Водолазова он знал недостаточно, за эти пять месяцев просто не успел изучить так, как обязан знать командир своего подчиненного. И вот теперь нужно выслушивать других вместо того, чтобы руководствоваться личным убеждением. Захаров не любил тех людей, которые не имеют своего мнения, а сейчас сам оказался в таком положении. Ему было неловко, он старался, чтобы Гросулов не заметил эту неловкость.

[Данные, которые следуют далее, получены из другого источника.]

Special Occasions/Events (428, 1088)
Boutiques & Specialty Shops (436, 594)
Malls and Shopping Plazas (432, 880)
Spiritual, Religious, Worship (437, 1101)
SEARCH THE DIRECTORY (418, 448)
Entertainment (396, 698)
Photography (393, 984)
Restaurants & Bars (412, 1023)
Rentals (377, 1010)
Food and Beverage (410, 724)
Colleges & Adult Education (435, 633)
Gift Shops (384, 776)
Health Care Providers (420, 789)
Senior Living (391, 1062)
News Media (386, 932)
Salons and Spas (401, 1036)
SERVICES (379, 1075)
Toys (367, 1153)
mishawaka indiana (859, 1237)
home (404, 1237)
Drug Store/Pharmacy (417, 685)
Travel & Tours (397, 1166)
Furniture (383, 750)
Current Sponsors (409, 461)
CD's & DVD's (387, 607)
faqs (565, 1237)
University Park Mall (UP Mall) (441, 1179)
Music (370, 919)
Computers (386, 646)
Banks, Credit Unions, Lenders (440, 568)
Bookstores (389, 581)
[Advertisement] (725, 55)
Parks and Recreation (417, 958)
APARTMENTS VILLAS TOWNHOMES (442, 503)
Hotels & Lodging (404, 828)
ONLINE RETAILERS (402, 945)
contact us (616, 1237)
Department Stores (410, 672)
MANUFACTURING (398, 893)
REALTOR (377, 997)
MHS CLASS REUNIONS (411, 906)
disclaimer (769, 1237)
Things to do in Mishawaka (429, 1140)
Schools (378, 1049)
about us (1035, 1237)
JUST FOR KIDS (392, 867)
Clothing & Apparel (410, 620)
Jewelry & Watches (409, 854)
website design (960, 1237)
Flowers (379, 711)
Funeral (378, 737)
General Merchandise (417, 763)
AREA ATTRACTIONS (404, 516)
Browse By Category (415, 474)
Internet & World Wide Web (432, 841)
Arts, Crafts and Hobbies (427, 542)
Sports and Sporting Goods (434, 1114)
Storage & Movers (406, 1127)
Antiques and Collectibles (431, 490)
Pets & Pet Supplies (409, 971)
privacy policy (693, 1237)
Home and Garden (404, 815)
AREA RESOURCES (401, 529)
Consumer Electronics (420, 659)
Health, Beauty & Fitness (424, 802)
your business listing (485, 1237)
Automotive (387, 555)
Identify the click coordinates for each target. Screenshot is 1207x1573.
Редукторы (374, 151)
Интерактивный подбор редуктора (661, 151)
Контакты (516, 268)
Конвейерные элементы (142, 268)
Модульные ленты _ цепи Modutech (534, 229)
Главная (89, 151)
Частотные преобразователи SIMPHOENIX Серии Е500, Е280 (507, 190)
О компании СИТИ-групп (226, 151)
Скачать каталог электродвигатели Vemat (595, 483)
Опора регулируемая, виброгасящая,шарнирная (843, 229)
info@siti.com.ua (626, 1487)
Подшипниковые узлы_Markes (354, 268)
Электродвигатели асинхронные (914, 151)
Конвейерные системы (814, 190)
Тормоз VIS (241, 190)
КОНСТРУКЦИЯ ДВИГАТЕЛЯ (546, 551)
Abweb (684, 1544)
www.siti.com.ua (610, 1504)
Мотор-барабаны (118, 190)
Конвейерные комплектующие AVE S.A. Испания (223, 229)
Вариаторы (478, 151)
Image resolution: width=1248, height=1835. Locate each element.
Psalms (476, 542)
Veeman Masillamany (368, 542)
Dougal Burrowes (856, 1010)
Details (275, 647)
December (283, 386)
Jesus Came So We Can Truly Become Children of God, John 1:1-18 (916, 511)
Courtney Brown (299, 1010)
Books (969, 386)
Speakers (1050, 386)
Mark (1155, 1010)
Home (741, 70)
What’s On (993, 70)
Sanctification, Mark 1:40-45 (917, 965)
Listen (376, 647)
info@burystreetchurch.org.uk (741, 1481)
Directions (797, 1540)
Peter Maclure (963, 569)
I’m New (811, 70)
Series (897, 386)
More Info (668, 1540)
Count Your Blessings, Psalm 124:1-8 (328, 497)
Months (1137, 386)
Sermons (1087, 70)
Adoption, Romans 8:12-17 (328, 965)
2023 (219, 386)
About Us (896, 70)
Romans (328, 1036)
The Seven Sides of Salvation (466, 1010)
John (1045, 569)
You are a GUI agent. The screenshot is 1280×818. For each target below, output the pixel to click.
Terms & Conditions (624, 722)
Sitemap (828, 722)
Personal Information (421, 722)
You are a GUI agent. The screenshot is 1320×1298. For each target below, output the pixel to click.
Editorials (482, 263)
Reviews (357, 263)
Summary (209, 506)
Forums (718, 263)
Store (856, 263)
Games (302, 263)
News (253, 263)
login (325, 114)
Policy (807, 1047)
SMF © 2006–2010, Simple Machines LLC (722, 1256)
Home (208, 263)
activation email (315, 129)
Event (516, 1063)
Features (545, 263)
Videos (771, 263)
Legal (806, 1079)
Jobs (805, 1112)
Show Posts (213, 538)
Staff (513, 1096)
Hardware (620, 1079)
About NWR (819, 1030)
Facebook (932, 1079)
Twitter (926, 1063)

Бирюков вошел, как всегда, с папкой в руках, одетый в новенькое обмундирование, аккуратно причесанный. От него пахло крепкими духами, веяло неподдельной бодростью, и весь вид Бирюкова как бы говорил, что этот человек полон оптимизма и что на все жизненные неурядицы он смотрит довольно просто: есть они — ну и что? Нет — хорошо.
— Полковник Водолазов сколько служит в армии? — спросил Захаров, про себя отмечая: «Эк ты, братец, хорош с виду. Приятно смотреть на тебя».
Бирюков раскрыл папку, но тут же закрыл
— Полковник Водолазов, Михаил Сергеевич, девятьсот десятого года рождения, служит в Вооруженных Силах ровно двадцать пять лет. Что касается, товарищ генерал, основных китов, — у него полный порядок.
— Каких китов? — бросил Захаров, настораживаясь.
— Анкета, послужной список, аттестация, — ответил Бирюков, продолжая стоять не то чтобы навытяжку, а как-то уж очень привычно, профессионально, без тени истуканства. И это подметил Захаров.
— Какое у него образование?
— Сельскохозяйственный техникум, Тамбовское военное училище, ну и, конечно, командирская учеба — день в день все двадцать пять лет, исключая, конечно, войну...
— Вы вместе служили?
— Нет, товарищ генерал. Водолазов — человек дисциплины, поэтому и говорю: он ни одного занятия не мог пропустить.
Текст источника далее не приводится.